Ghana has developed its Sustainable Development Goals (SDGs) Budget Report to show that financing for the SDGs are being tracked in tandem with the tenets of the Addis Ababa Action Agenda (AAAA) for implementing the SDGs.
Ghana is the second country after Mexico to produce this report, the primary objective of which is to ensure a more effective tracking of Ghana's performance on the SDGs.
The Report is the starting point of a bi-annual series of SDG Budget Reports on allocation and actual spending to ensure that time and resources are channelled towards the 2030 deadline for meeting the SDGs.

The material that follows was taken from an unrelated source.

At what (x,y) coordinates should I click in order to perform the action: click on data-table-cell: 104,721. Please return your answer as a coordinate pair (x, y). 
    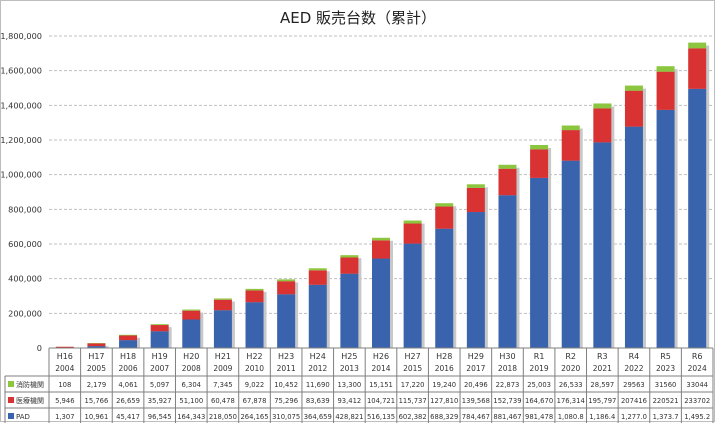
    Looking at the image, I should click on (381, 401).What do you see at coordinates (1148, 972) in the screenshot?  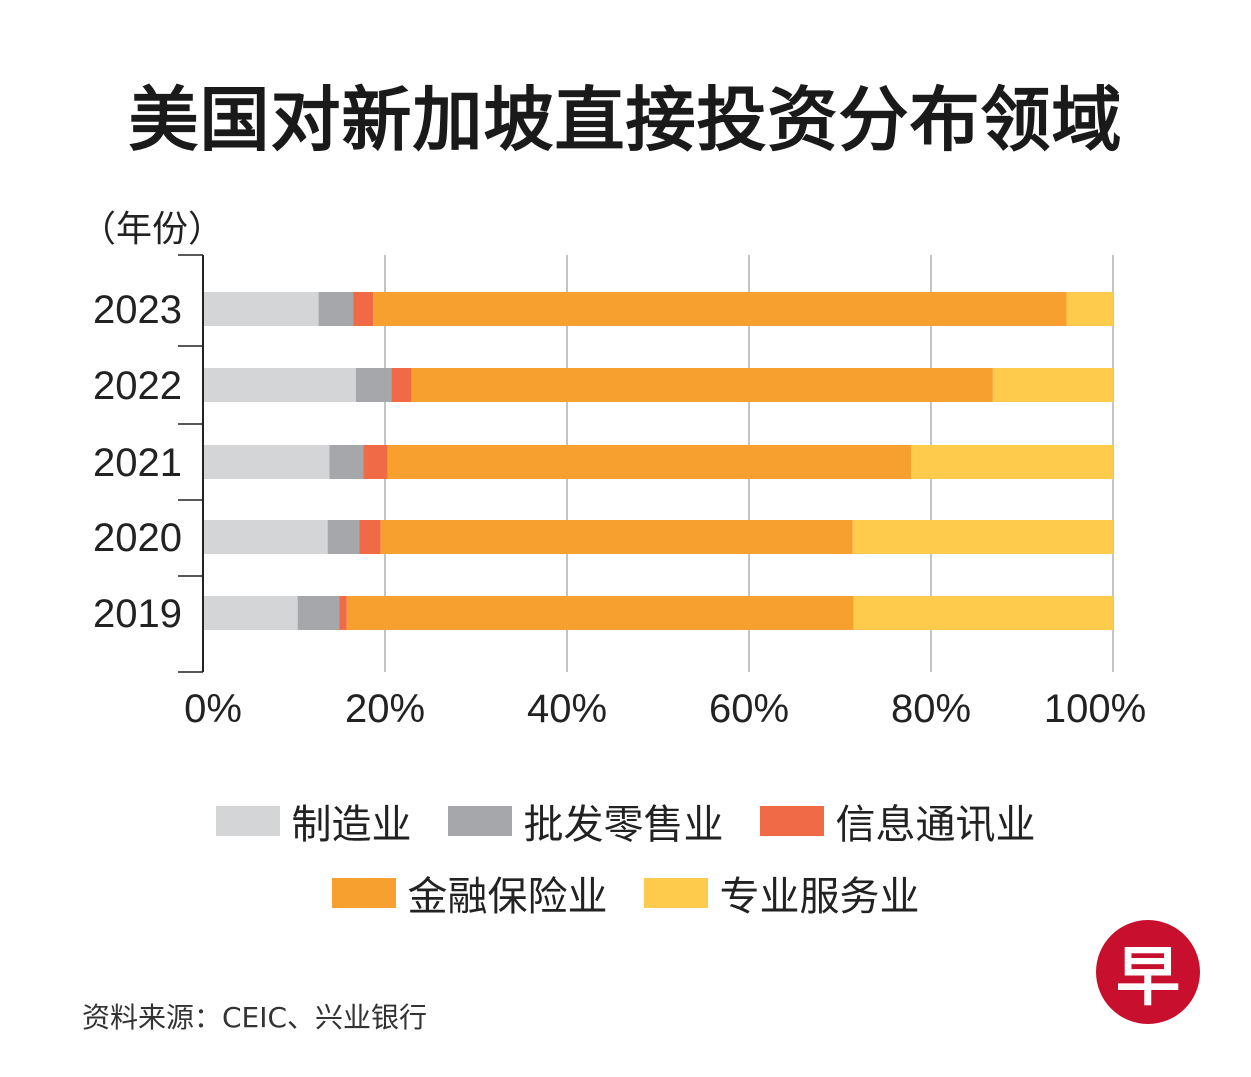 I see `brand-logo: 早` at bounding box center [1148, 972].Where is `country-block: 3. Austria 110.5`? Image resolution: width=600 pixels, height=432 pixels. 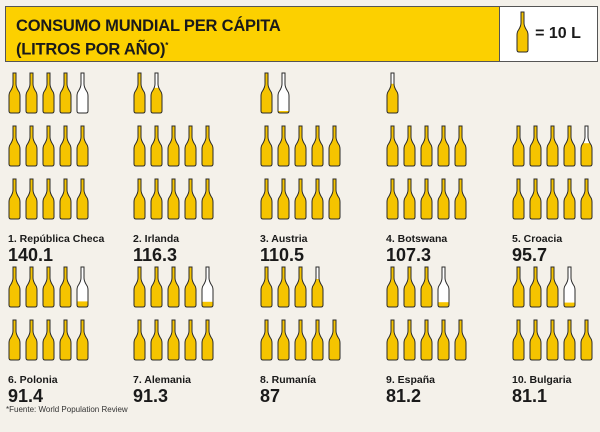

The SDG Baseline Report is based on a comprehensive analysis of how the coding of the policy objective segment of the chart of accounts could better track SDG budget allocations and serves as an annual performance wheel to ensure implementation of the SDGs in the Budget.
Ghana's SDG Budget Report 2018, has, however, called for a re-coding of the budget system from policy objectives to SDG targets to enable the tracking of all allocations to the SDGS.
In an address to launch the Report in Accra, yesterday, July 15, 2018, Mr Ken Ofori-Atta, Minister for Finance, said the Ministry of Finance (MoF), as a central Finance Agency, had a responsibility to ensure that its four-fold functions-- Mobilization, Allocation, Disbursement and Accounting for funds were Agenda 2030 compliant.
This, Mr Ofori-Atta said, meant that MoF should ensure that the key outputs of the Budget Statement and Economic Policy were all linked to the SDGs targets and indicators.
The Finance Minister said with this proactive SDG Budget Report, Ghana was taking the lead in developing a national structure and methodology for tracking budget within the SDGs framework.
He noted that although this first Report did not give a full picture of the 2018 SDG Budget Allocation, a lot of work had been put into developing a template for how future budgets would be presented as tools for meeting the SDGs, adding that the 2019 Budget would reflect the SDGs within the Ghana Integrated Management Information System (GIFMIS).
Mr Ofori-Atta gave the assurance that many of the SDGs would be achieved with inclusive policies and improved implementation practices.
However, he said, more collaboration among public institutions, the private sector, learning communities and civil society would be required.
He disclosed that government would launch the Accra SDG Investment Fair as a new marketplace for SDG investment and as an opportunity for local and global partnerships on financing the SGDs in Ghana.
In a presentation, Mrs Gladys Ghartey, Head, United Nations Systems Unit in Ghana and Focal Person on SDGs, said the SDGs were about the People, Planet, Prosperity, Peace and Partnership (The 5Ps), adding that for Ghana, a sixth 'P', representing political will, had been added.
Mr Michael Ayesu Acting Chief Director, MoF, described the Report as a bold attempt at implementing the SDGs and urged institutions to design and implement programmes that would enable Ghana to achieve the goals of Agenda 2030.
On September 25, 2015, more than 150 world leaders adopted the Post-2015 Global Development Framework--The 2030 Agenda for Sustainable Development (2016-2030), comprising 17 goals and 169 targets.
The 2030 Agenda is expected to address the three interconnected elements of sustainable development, economic growth, social inclusion and environmental sustainability.
The 2030 Agenda also requires a comprehensive approach, which mobilizes public finance, sets appropriate policies and regulatory frameworks, unlocks the transformative potential of people and the private sector, and incentivises changes in the consumption, production and investment in support of sustainable development--all of which are contained in the Means of Implementation, the AAAA.